** start Quoted passage **

Troubleshooting
Mac Scanner Not Working? Try These Tweaks
Scanner not working with your Mac? Walk through the fixes — driver issues, AirScan, Image Capture, and queue resets — to get scans flowing again.
Your printer prints fine, but the scanner half won’t show up. Or you can scan from the printer’s own panel but not from your Mac. Or scans start but quit halfway through with a generic “communication error.” Multifunction printer scanners on Macs have their own quirks, and the fix sequence is different from print issues.
First, confirm the scanner exists in macOS
Open System Settings → Printers & Scanners and click your multifunction printer. Look for a Scan tab in the right pane.
- Tab present, “Open Scanner…” button works: scanner is visible to macOS, your problem is software-side
- Tab present but “Open Scanner…” fails: driver or daemon issue
- No Scan tab at all: macOS doesn’t see the scanner — usually a driver problem
If the Scan tab is missing, the printer driver you installed may not include scan support. Some manufacturer driver packages split print and scan into separate downloads.
Try Image Capture before anything else
macOS includes a built-in app called Image Capture that’s been around forever and works with most scanners. It’s much more reliable than third-party scan apps.

** end Quoted passage **

_Required work_.
A. Set down the Mac scanner troubleshooting text word for word, everything from "Troubleshooting" down to "from print issues.".
B. Resume the Mac scanner troubleshooting text from the point where it stops.
The records that come next are not needed for any of this.

** start Dataset entries **

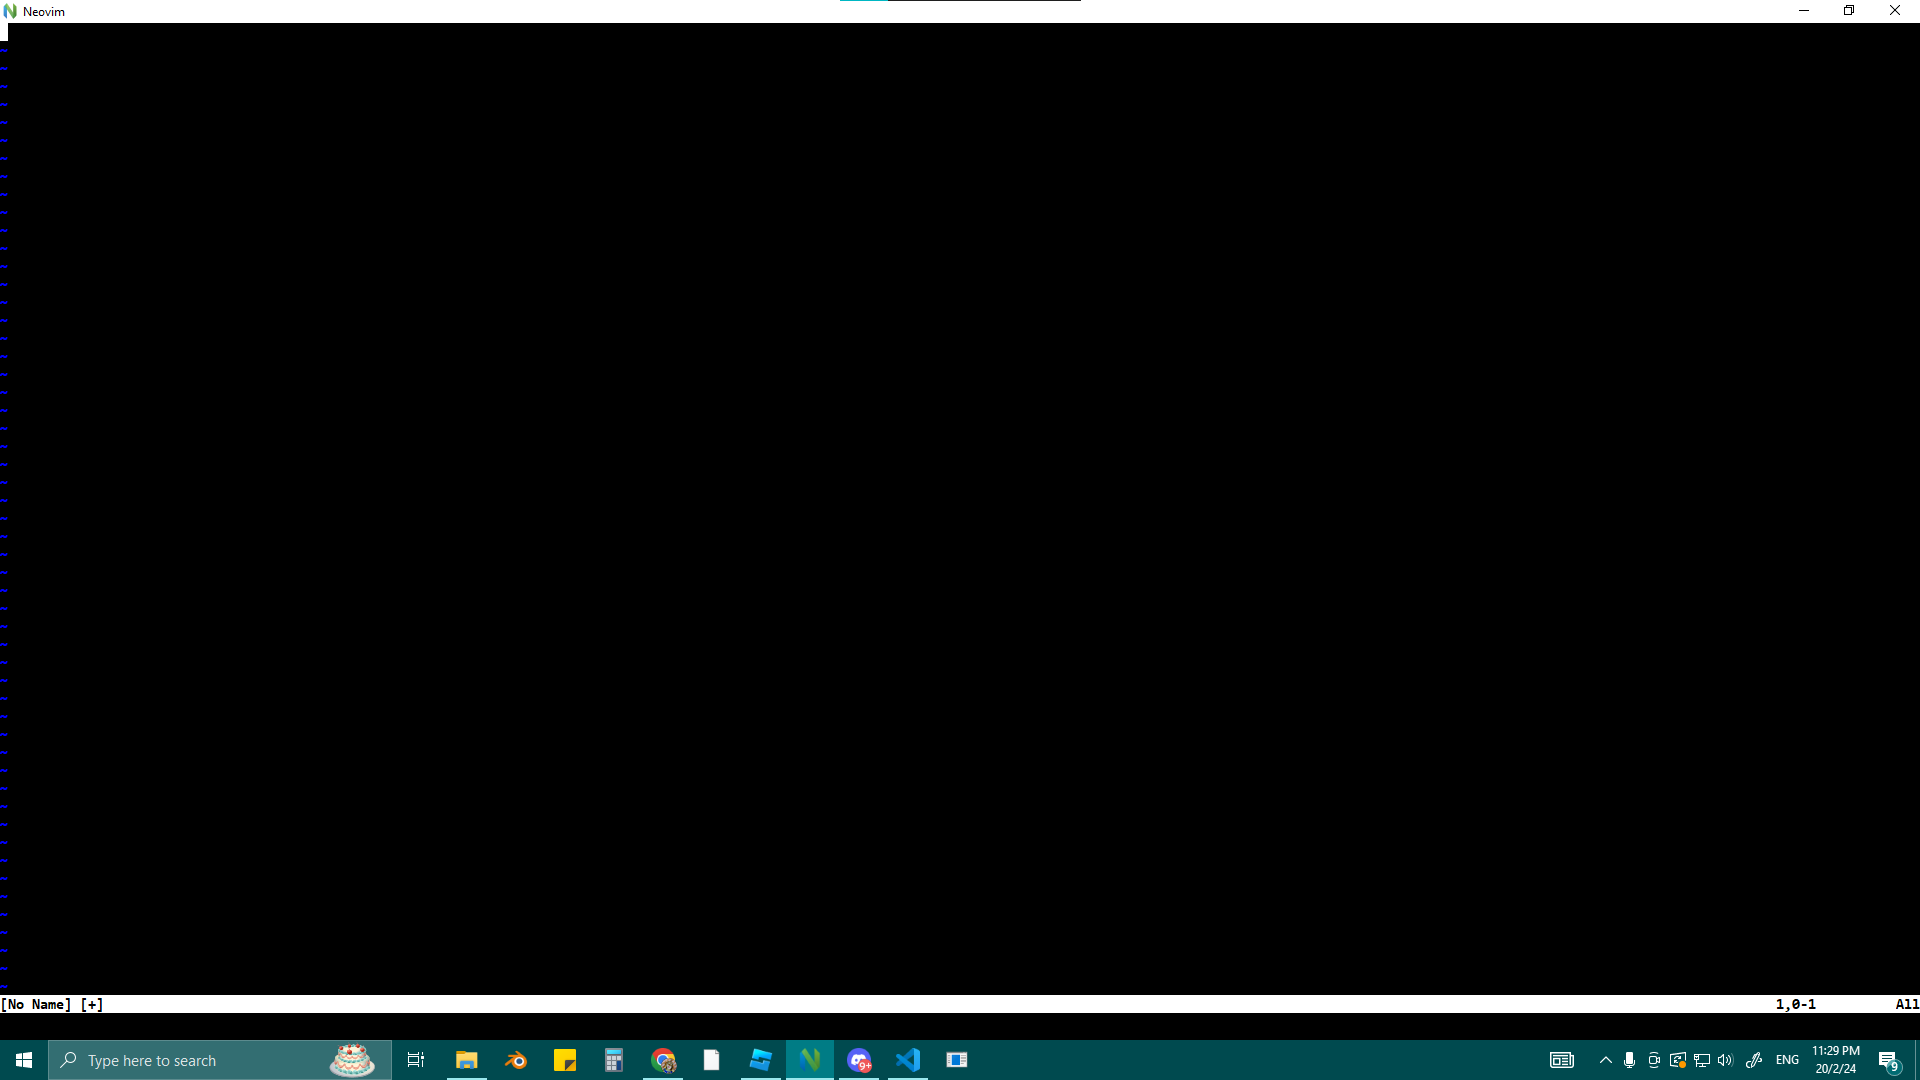The height and width of the screenshot is (1080, 1920).
Task: Open File Explorer from the taskbar
Action: pyautogui.click(x=467, y=1060)
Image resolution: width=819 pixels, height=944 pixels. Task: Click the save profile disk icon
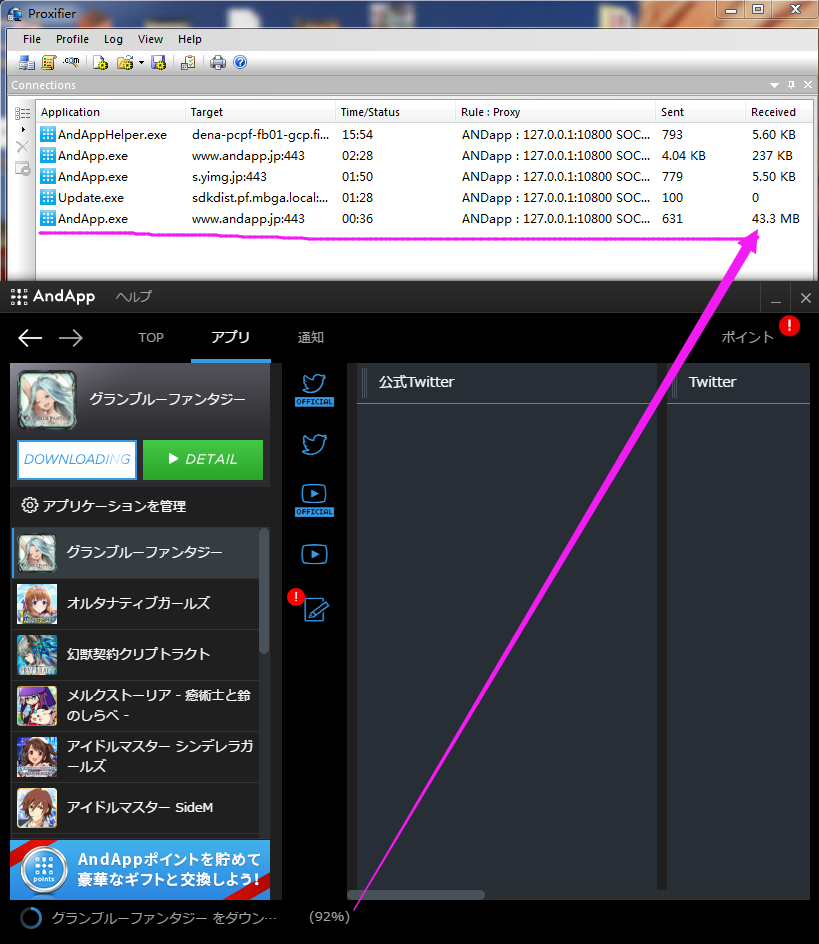click(160, 62)
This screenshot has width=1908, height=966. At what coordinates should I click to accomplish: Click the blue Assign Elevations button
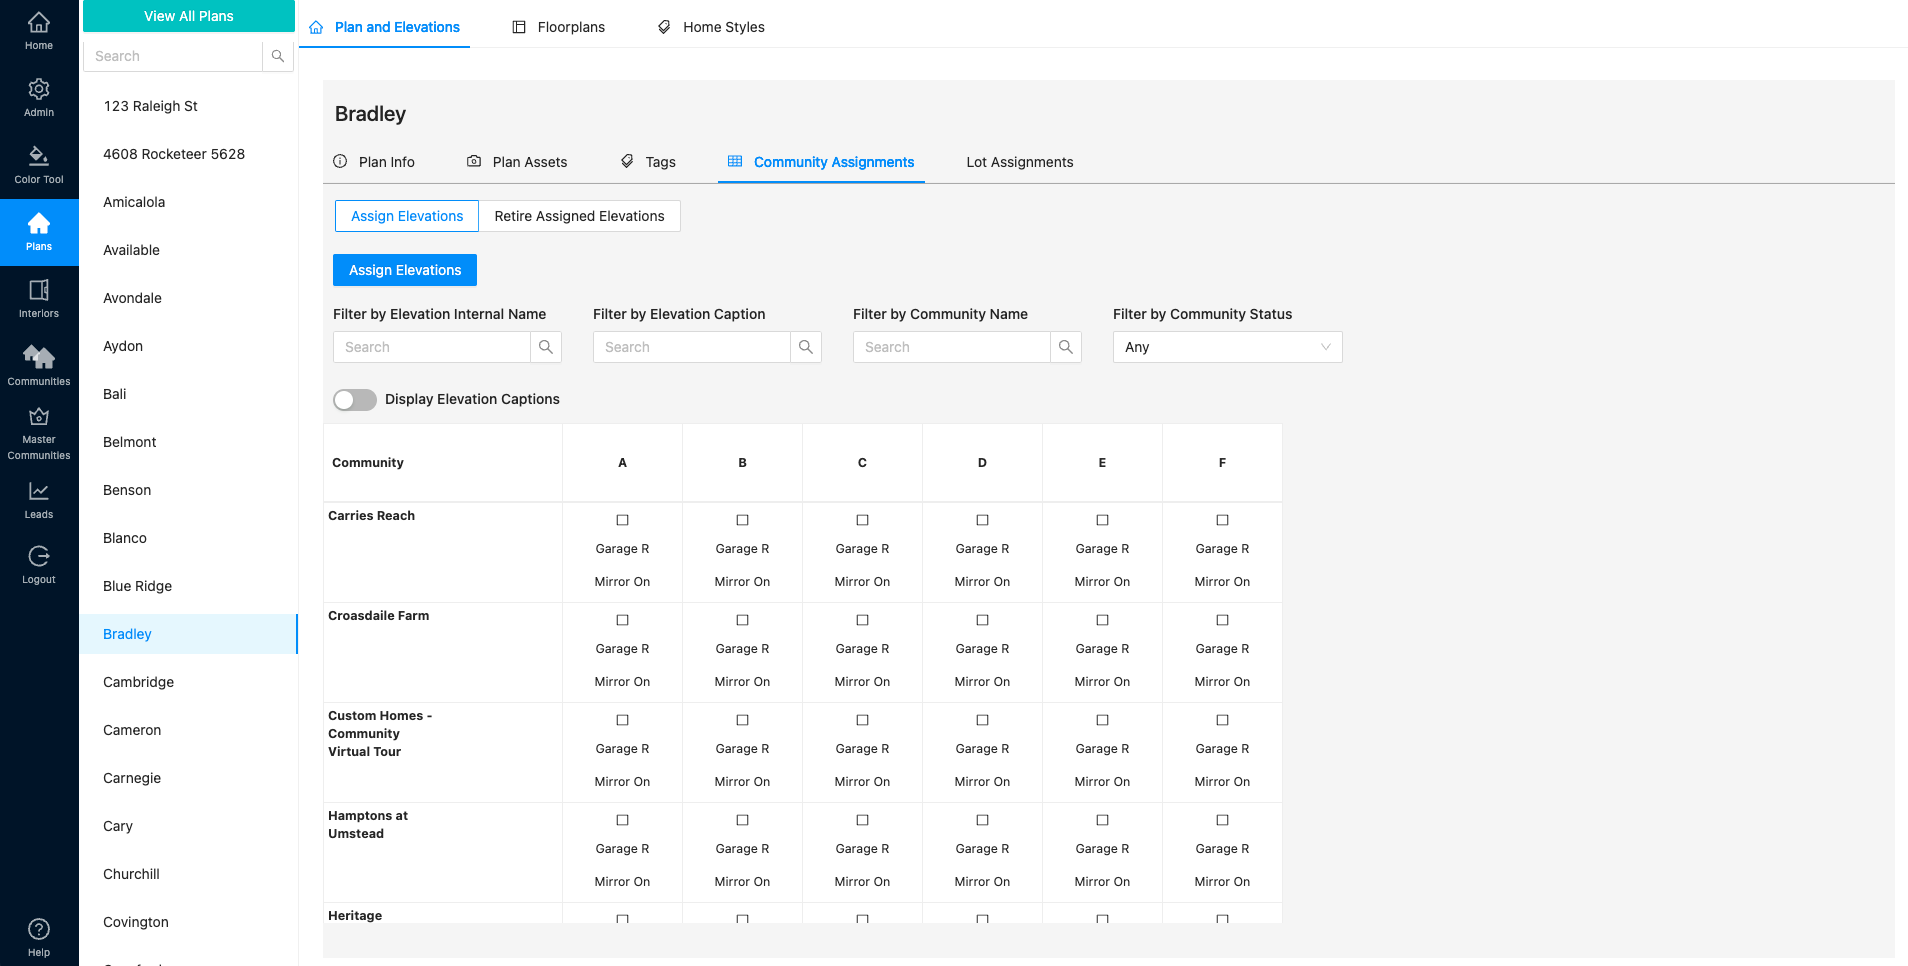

** end Dataset entries **

_Responses_.
A.
Troubleshooting
Mac Scanner Not Working? Try These Tweaks
Scanner not working with your Mac? Walk through the fixes — driver issues, AirScan, Image Capture, and queue resets — to get scans flowing again.
Your printer prints fine, but the scanner half won’t show up. Or you can scan from the printer’s own panel but not from your Mac. Or scans start but quit halfway through with a generic “communication error.” Multifunction printer scanners on Macs have their own quirks, and the fix sequence is different from print issues.

B.
- Open Image Capture (Applications → Image Capture, or Spotlight)
- Look for your scanner in the left sidebar under DEVICES
- Click it and try a scan
Image Capture talks to scanners over the same channel as Printers & Scanners → Scan, so if it doesn’t appear here either, the issue isn’t the app — it’s the underlying connection.
For network scanners that aren’t showing up:
- Make sure the scanner and Mac are on the same subnet
- Some routers isolate Wi-Fi clients from each other; check for “AP isolation” or “client isolation” in router settings
- Restart the printer/scanner — they often need a full power cycle to re-broadcast their presence on the network
Use AirScan when available
AirScan is the scanning equivalent of AirPrint — it’s baked into macOS and doesn’t need manufacturer drivers. Most Apple-friendly multifunction printers from the last 7-8 years support it.
When you add the printer in Printers & Scanners, the driver dropdown shows what’s available. If “Secure AirScan” or “AirScan” appears alongside the manufacturer driver, the printer supports it.
If you’ve been using a manufacturer driver and scanning is broken, try removing the printer and re-adding it with AirScan selected:
System Settings → Printers & Scanners- Click the printer, click − to remove
- Click + to add it back
- When prompted for a driver, choose “Secure AirScan” if available
Reset the printing system to clear stale state
The printing system on macOS includes scanner state. If the queue’s gotten weird or the scanner’s stuck in a bad state, a full reset clears it.
System Settings → Printers & Scanners- Right-click in the printer list
- Choose Reset printing system…
- Enter your password and confirm
This removes all printers and scanners. Re-add yours from scratch. The scanner often comes back working immediately.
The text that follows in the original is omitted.